Giter Club home page Giter Club logo

Comments (5)

matthadf avatar matthadf commented on June 28, 2024 1

Hi fdominik,

A couple of questions to begin with:

The document you have linked is from a very early release, are you using a version of the Intelligence Analysis Platform or i2 Analyze?

Are you deploying a DAOD connector in the standard Intelligence Portal? If so, it might be easier to implement a custom version of the IExternalDataAdapter which you can specify in the ApolloServerSettingsDaodMandatory.properties file.
For more information about the IExternalDataAdapter, see http://ibm-i2.github.io/Analyze/docs/com/i2group/apollo/externaldata/adapter/IExternalDataAdapter.html

If not, it would be great to get more context about what you are working on trying to use the SubsetExplorationService.

Thanks, Matt

from analyze.

fdominik avatar fdominik commented on June 28, 2024

Hi,
I am using i2analyze. I have already implemented whole functionality using IExternalDataAdapter. I implemented fullTextSearch, dumbbellSearch, networkSearch and search methods (in expand I throw UnsupportedOperationException, because we dont need that one).

I should probably introduce you to the context. We are implementing a DAOD connector which connects to ArangoDB, where we have milions of entities and links (it is a result of other system, which collects them). And the problem becomes when a user clicks "Browse" in Intelligence Portal. I limited the queries to ArangoDB to 1000 per entity type. but still when I return around 18k entities and links (we have 10 types of entities and 8 types of links), then it takes around 50second to process everything (25 seconds to DAOD and 30 seconds some other processing...).

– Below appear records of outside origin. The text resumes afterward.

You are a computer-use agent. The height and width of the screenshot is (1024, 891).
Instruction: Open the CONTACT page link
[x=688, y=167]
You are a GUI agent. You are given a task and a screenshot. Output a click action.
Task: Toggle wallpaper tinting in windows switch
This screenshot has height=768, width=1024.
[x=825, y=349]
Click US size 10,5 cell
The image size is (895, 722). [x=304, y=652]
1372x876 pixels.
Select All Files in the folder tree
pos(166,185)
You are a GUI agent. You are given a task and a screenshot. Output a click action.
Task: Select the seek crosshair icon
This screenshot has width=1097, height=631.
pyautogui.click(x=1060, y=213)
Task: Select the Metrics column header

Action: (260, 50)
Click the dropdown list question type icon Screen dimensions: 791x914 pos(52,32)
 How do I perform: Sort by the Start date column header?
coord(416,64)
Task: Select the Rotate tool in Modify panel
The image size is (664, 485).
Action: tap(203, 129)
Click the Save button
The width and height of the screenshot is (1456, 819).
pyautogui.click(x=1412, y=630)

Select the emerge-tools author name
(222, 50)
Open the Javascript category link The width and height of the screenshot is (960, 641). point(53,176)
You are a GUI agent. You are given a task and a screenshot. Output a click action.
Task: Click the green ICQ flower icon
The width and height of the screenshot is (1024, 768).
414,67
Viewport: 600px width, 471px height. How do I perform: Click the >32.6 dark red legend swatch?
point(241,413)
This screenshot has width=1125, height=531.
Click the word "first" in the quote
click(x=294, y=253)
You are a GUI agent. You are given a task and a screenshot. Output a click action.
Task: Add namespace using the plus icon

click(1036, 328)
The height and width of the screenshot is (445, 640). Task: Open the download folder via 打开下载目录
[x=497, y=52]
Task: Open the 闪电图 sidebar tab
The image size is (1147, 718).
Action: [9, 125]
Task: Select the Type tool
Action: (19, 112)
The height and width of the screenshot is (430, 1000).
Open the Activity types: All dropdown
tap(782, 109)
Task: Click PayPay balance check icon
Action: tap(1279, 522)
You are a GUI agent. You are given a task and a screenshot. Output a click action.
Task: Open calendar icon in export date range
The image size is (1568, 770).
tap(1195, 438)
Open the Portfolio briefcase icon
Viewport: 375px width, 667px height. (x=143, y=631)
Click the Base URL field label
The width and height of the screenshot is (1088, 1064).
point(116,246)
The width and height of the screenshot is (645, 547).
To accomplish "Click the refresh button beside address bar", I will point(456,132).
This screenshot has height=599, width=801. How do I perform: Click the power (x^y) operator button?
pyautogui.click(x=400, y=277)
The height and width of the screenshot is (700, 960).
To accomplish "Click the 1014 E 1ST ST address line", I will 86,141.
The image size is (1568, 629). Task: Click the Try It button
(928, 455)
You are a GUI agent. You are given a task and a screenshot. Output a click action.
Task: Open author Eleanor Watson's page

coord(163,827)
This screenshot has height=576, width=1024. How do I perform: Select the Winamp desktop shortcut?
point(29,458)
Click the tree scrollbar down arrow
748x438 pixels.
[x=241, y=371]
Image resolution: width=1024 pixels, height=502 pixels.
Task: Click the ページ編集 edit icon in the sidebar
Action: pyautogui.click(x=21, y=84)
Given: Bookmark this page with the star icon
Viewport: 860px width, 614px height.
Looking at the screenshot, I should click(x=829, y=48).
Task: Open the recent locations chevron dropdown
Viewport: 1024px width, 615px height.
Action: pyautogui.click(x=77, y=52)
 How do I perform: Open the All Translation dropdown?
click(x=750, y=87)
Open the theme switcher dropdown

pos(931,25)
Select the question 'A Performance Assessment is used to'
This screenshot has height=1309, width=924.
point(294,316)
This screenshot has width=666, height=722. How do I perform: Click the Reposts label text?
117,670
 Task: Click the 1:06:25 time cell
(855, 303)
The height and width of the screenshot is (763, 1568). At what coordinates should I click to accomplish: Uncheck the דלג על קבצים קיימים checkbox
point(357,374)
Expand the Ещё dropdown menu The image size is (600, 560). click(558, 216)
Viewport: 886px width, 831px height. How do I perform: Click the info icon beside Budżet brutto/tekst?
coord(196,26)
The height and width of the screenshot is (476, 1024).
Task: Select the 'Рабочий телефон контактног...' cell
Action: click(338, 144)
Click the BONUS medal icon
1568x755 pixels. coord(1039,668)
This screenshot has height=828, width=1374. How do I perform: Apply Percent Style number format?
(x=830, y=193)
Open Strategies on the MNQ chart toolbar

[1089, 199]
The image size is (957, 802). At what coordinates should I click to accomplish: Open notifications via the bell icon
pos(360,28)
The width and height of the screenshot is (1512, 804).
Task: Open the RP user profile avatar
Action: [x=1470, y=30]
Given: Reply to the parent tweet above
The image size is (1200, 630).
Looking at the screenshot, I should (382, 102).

So I was thinking that maybe better approach would be to return only around 50-100 entities by default with some information, there are other entities (or information of how many entities are there together). But these entities would be queried once a user clicks "Next page".

I found that this would be possible if I implement IExternalDataSubsetExplorationService from scratch. But I dont know if there is other way how to resolve the issue with a huge amount of entities in the data source.

from analyze.

TonyJon avatar TonyJon commented on June 28, 2024

Hi Dominik

We do not recommend implementing Browse for a standard DAOD connector for exactly the reasons/issues that you are trying to find a solution to. We expect that DAOD should be used for more focused and targeted searching of an external data source which in general will be more likely to return a more manageable result set.

Browse functionality can be disabled for the DAOD connector by setting ScsBrowseSupported = "false" in your data source element of the topology file and re-deploying i2 Analyze.

It is possible for you to implement your own IExternalDataSubsetExplorationService from scratch but you can not get us to recognise what you are implementing by simply adding a new entry into our ApolloServerSettingsDaodMandatory.properties file.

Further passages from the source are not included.